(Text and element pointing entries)

************

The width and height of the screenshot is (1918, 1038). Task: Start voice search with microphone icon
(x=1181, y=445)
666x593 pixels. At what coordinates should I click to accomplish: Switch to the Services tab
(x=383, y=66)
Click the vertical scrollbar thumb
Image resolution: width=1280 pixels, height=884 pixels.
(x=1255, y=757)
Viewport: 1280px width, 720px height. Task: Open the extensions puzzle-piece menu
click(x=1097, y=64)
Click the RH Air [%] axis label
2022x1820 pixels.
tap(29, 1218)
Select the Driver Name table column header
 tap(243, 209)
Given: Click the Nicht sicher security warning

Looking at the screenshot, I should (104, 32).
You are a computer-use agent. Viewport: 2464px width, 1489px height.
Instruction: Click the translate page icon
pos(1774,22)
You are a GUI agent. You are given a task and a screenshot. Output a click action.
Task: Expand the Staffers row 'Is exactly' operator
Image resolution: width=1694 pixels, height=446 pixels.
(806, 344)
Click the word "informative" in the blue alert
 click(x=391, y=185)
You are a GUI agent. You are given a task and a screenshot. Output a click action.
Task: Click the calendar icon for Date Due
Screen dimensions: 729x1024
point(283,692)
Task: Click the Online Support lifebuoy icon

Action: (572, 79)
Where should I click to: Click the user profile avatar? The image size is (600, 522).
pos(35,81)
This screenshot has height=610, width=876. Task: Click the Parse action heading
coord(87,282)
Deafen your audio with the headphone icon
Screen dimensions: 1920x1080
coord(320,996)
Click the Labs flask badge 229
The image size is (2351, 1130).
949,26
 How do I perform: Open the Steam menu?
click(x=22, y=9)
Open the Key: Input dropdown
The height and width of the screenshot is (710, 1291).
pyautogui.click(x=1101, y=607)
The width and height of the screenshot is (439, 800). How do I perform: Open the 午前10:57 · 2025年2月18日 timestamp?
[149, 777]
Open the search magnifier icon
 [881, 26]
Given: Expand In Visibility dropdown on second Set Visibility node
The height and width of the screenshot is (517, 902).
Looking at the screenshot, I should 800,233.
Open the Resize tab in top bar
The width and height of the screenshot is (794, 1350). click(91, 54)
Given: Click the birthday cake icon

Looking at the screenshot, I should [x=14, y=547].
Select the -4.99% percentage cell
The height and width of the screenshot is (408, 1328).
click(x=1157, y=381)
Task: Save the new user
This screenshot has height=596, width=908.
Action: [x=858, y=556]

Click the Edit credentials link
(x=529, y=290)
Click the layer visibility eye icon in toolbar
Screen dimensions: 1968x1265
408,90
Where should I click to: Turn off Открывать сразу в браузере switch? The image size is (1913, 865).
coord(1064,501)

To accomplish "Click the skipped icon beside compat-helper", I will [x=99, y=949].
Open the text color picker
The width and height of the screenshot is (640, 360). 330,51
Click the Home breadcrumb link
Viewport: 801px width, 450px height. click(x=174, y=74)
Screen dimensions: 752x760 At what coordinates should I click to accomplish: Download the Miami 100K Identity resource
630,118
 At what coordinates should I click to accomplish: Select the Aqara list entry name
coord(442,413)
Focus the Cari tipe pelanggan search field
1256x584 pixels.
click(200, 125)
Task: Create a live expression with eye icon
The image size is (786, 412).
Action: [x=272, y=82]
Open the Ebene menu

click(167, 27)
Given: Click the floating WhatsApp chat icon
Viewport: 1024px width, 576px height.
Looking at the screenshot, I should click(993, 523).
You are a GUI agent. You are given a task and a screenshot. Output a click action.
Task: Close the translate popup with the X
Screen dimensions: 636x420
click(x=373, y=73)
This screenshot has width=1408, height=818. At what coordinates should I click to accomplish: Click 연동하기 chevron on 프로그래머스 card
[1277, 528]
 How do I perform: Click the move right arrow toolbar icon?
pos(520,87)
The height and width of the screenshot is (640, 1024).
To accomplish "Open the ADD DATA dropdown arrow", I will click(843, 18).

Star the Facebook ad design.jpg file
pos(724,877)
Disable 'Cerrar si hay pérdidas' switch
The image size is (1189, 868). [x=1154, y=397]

************

Express the lines of the entries above as a numbered list, omitting the blank lines.

1. The width and height of the screenshot is (1918, 1038). Task: Start voice search with microphone icon
2. (x=1181, y=445)
3. 666x593 pixels. At what coordinates should I click to accomplish: Switch to the Services tab
4. (x=383, y=66)
5. Click the vertical scrollbar thumb
6. Image resolution: width=1280 pixels, height=884 pixels.
7. (x=1255, y=757)
8. Viewport: 1280px width, 720px height. Task: Open the extensions puzzle-piece menu
9. click(x=1097, y=64)
10. Click the RH Air [%] axis label
11. 2022x1820 pixels.
12. tap(29, 1218)
13. Select the Driver Name table column header
14.  tap(243, 209)
15. Given: Click the Nicht sicher security warning
16. Looking at the screenshot, I should (104, 32).
17. You are a computer-use agent. Viewport: 2464px width, 1489px height.
18. Instruction: Click the translate page icon
19. pos(1774,22)
20. You are a GUI agent. You are given a task and a screenshot. Output a click action.
21. Task: Expand the Staffers row 'Is exactly' operator
22. Image resolution: width=1694 pixels, height=446 pixels.
23. (806, 344)
24. Click the word "informative" in the blue alert
25.  click(x=391, y=185)
26. You are a GUI agent. You are given a task and a screenshot. Output a click action.
27. Task: Click the calendar icon for Date Due
28. Screen dimensions: 729x1024
29. point(283,692)
30. Task: Click the Online Support lifebuoy icon
31. Action: (572, 79)
32. Where should I click to: Click the user profile avatar? The image size is (600, 522).
33. pos(35,81)
34. This screenshot has height=610, width=876. Task: Click the Parse action heading
35. coord(87,282)
36. Deafen your audio with the headphone icon
37. Screen dimensions: 1920x1080
38. coord(320,996)
39. Click the Labs flask badge 229
40. The image size is (2351, 1130).
41. 949,26
42.  How do I perform: Open the Steam menu?
43. click(x=22, y=9)
44. Open the Key: Input dropdown
45. The height and width of the screenshot is (710, 1291).
46. pyautogui.click(x=1101, y=607)
47. The width and height of the screenshot is (439, 800). How do I perform: Open the 午前10:57 · 2025年2月18日 timestamp?
48. [149, 777]
49. Open the search magnifier icon
50.  [881, 26]
51. Given: Expand In Visibility dropdown on second Set Visibility node
52. The height and width of the screenshot is (517, 902).
53. Looking at the screenshot, I should 800,233.
54. Open the Resize tab in top bar
55. The width and height of the screenshot is (794, 1350). click(91, 54)
56. Given: Click the birthday cake icon
57. Looking at the screenshot, I should [x=14, y=547].
58. Select the -4.99% percentage cell
59. The height and width of the screenshot is (408, 1328).
60. click(x=1157, y=381)
61. Task: Save the new user
62. This screenshot has height=596, width=908.
63. Action: [x=858, y=556]
64. Click the Edit credentials link
65. (x=529, y=290)
66. Click the layer visibility eye icon in toolbar
67. Screen dimensions: 1968x1265
68. 408,90
69. Where should I click to: Turn off Открывать сразу в браузере switch? The image size is (1913, 865).
70. coord(1064,501)
71. To accomplish "Click the skipped icon beside compat-helper", I will [x=99, y=949].
72. Open the text color picker
73. The width and height of the screenshot is (640, 360). 330,51
74. Click the Home breadcrumb link
75. Viewport: 801px width, 450px height. click(x=174, y=74)
76. Screen dimensions: 752x760 At what coordinates should I click to accomplish: Download the Miami 100K Identity resource
77. 630,118
78.  At what coordinates should I click to accomplish: Select the Aqara list entry name
79. coord(442,413)
80. Focus the Cari tipe pelanggan search field
81. 1256x584 pixels.
82. click(200, 125)
83. Task: Create a live expression with eye icon
84. The image size is (786, 412).
85. Action: [x=272, y=82]
86. Open the Ebene menu
87. click(167, 27)
88. Given: Click the floating WhatsApp chat icon
89. Viewport: 1024px width, 576px height.
90. Looking at the screenshot, I should click(993, 523).
91. You are a GUI agent. You are given a task and a screenshot. Output a click action.
92. Task: Close the translate popup with the X
93. Screen dimensions: 636x420
94. click(x=373, y=73)
95. This screenshot has width=1408, height=818. At what coordinates should I click to accomplish: Click 연동하기 chevron on 프로그래머스 card
96. [1277, 528]
97.  How do I perform: Click the move right arrow toolbar icon?
98. pos(520,87)
99. The height and width of the screenshot is (640, 1024).
100. To accomplish "Open the ADD DATA dropdown arrow", I will click(843, 18).
101. Star the Facebook ad design.jpg file
102. pos(724,877)
103. Disable 'Cerrar si hay pérdidas' switch
104. The image size is (1189, 868). [x=1154, y=397]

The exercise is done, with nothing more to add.